TWIN FALLS — The Urban Renewal Agency has five years left to make public improvements downtown, and it wants your help picking its next development project.
The agency collects money each year from certain “revenue allocation areas” in Twin Falls. That tax is determined by how much property values in those areas have increased from a base value. The URA then uses the money for public improvements in the same area from where it’s collected.
The URA’s oldest and largest revenue area, called “4-1,” encompasses portions of the downtown and historic warehouse districts. It was created in 1998.
But after 2022, the agency will no longer collect that tax, and the URA won’t be able to make any more public improvements.
At a community workshop from 6 p.m. to 8 p.m. Tuesday, the public is welcome to bring ideas for future downtown projects.
“We want to strategize a little bit on what is going to be the priority for 4-1 as we look for its expiration in 2022,” URA Executive Director Nathan Murray said.
The agency will want to decide whether it should pursue several smaller projects in the next five years, or “Do we want to make a big splash and do a big project?” he said.
The URA also collects money from Clif Bar and Chobani for public improvements on those lands.
One of the agency’s latest projects downtown included last year’s reconstruction of five blocks along Main Avenue. The $6.4 million project was estimated to come in $390,000 under budget.
The URA collected about $1.3 million in the 2016 fiscal year from the downtown area, Murray said. In 2017, that was estimated to rise to $1.6 million. The URA is still paying on some debts from various projects.
Ongoing jobs include work to sidewalks and other public improvements around the Historic Ballroom on Shoshone Street North. The agency also just purchased the Idaho Youth Ranch building for a potential housing project.
And on another corner of Hansen Street East and Main Street East, the $2.4 million Downtown Commons project is underway, to be completed by July with a splash pad, restrooms and amphitheater seating area.

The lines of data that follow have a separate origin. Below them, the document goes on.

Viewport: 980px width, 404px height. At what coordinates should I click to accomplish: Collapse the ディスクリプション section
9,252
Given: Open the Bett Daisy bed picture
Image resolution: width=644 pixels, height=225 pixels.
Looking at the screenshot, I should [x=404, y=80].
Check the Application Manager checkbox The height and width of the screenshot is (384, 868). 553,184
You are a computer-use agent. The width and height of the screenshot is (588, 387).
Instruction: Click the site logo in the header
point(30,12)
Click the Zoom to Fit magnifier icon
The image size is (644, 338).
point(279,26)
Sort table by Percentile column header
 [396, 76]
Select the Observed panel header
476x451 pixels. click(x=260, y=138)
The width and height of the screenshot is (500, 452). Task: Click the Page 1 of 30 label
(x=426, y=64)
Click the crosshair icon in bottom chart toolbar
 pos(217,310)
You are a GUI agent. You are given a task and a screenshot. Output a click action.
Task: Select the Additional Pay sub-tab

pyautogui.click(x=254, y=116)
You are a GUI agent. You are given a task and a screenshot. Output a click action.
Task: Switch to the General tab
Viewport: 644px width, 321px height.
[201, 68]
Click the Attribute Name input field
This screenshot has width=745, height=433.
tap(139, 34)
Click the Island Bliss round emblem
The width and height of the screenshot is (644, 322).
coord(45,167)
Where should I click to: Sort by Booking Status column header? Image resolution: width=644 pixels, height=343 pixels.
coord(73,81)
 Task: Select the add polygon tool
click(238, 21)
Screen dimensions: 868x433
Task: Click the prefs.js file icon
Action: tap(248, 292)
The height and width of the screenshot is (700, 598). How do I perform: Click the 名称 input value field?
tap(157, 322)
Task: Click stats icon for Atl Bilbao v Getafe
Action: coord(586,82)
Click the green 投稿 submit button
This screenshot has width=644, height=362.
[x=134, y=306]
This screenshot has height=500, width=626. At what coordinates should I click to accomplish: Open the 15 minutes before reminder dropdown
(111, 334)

In identifying downtown projects, the URA has to consider what will have the most impact to the community — and will help revitalize property, Murray said.
“It has to be within the public infrastructure or public way,” city spokesman Joshua Palmer said.
Murray has been considering more work along Hansen Street, which could make it a viable corridor in addition to Main Avenue. The street from the library to Red’s Trading Post could be improved to tie in better with the downtown, he said.
Think you have a better idea?
“If people are aware of projects that may exist, come talk to us,” Murray said.
The meeting begins at 6 p.m. in the overflow room on the first floor of City Hall, 203 Main Ave. E.